Через сутки две партии военнопленных, имевших отношение к делу о неудавшемся побеге, были выведены из лагеря Хамельбург на станцию того же названия, километрах в четырех от города, посажены в товарный поезд и отправлены в Дахау.
* * *История с предупрежденным побегом резко изменила лагерный режим в Хамельбурге. Репрессии опрокинулись на заключенных, придавили их, сковали железной системой принуждений. Пленных перевели из больших в маленькие комнаты. Где прежде размещалось два-три человека, там теперь ютились пять-шесть. Отобрали одеяла. Неимоверно участились общие проверки. Они происходили теперь не реже трех раз в сутки и сопровождались бессмысленно-утомительными церемониями, вроде предъявления каждым заключенным своего номера и записывания его в особую книгу. На проверке производился еще и устный пересчет, не один раз, а по крайней мере четыре или пять. Кроме того, дважды или трижды в неделю делались повальные обыски. Пленных выводили на плац, выстраивали в две шеренги и обыскивали. Одновременно такая же работа шла в бараке – искали в подушках, матрацах, в стенах и под полом. Все это тянулось часами. Наконец: «Wegtreten in die Blöcke!».[23] Отобрали подушки. Заключенные стали спать, положив под голову сабо.[24] Режим с каждым днем делался все тяжелее и тяжелее. Но общая масса пленных держалась стойко. Не сомневались, что рано или поздно безобразие кончится. Отлично знали также и то, чем оно кончится. Передавали друг другу слова Карбышева о неудавшемся побеге:
– Собственно, что замышлялось? Хотели выскочить из вагона железнодорожного поезда, который полным ходом мчался под откос. Это и был побег.

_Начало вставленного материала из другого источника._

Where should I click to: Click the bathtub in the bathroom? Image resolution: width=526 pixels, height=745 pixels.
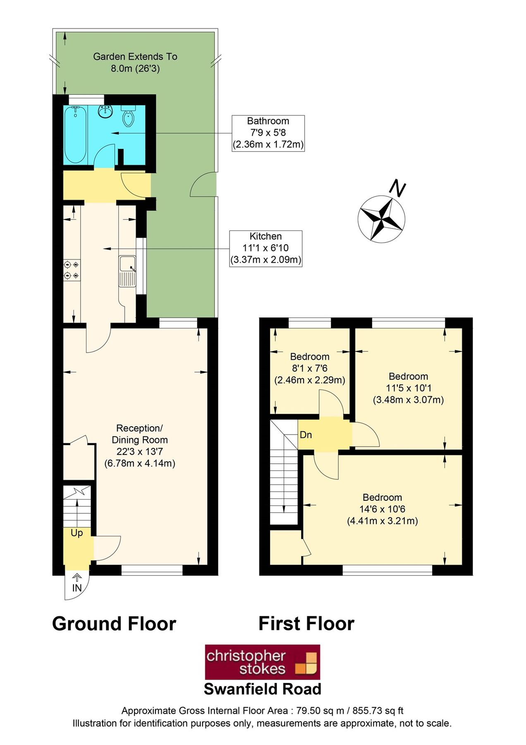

* * *Линтварев был похож на охотничью собаку, потерявшую след: растерян, жалок и без толку тыкался туда и сюда. Бойкот, объявленный ему судом чести, действовал на него странно. С одной стороны, Линтварев жестоко терзался позорной исключительностью своего положения: спросишь – не ответят; протянешь руку – отвернутся. С другой – чрезвычайно болезненно ощущал, как прямое следствие бойкота, свою совершенную беспомощность в борьбе за жизнь. Бороться за жизнь в этом проклятом лагере можно было только дружно, проталкивая подходящего человечка в повара или по-товарищески пристраиваясь к кухонному котлу. Борьба за повара, борьба за кухню – это и есть борьба за жизнь, ибо непрерывно снижавшийся паек был явным образом рассчитан на физическое уничтожение пленных. Перспектива одинокого угасания ужасала Линтварева. Была еще и третья сторона в этом печальном деле: Линтварева окружало множество соблазнов. Полковник Заммель объявил о формировании из советских военнопленных каких-то «отрядов» и о возможности для желающих вступить в какую-то «трудовую партию». Линтварев понимал, в чем настоящий смысл этих мероприятий, и не делал в желательном для Заммеля направлении никаких шагов. Но вместе с тем он ясно видел, как люди, записавшиеся в «отряды» или вступавшие в «партию», сразу начинали получать пищу из особого, улучшенного, котла, обмениваться приветствиями с офицерами и курить сигареты с золотым пояском. Стоило этим людям немножечко сойти с прямого пути, как тут же разрешался для них кризис страдальческого существования в лагере. Буря тревожных колебаний свирепствовала в душе Линтварева. Он хотел быть честным. Но не хотел умирать с голода. Бойкот чем-то удерживал его от гибельных решений, – вероятно, надеждой на возвращение к товарищескому общению; чем-то толкал на окончательный разрыв с прошлым, – отчаянием, обидой, ночными слезами втихомолку. В конце концов Линтварев пришел к выводу: ни в «отряды», ни в «партию» он, конечно, не пойдет; но если возникнет какая-нибудь другая «приличная» возможность улучшить жизнь, тогда… тогда он посмотрит. Такая возможность возникла.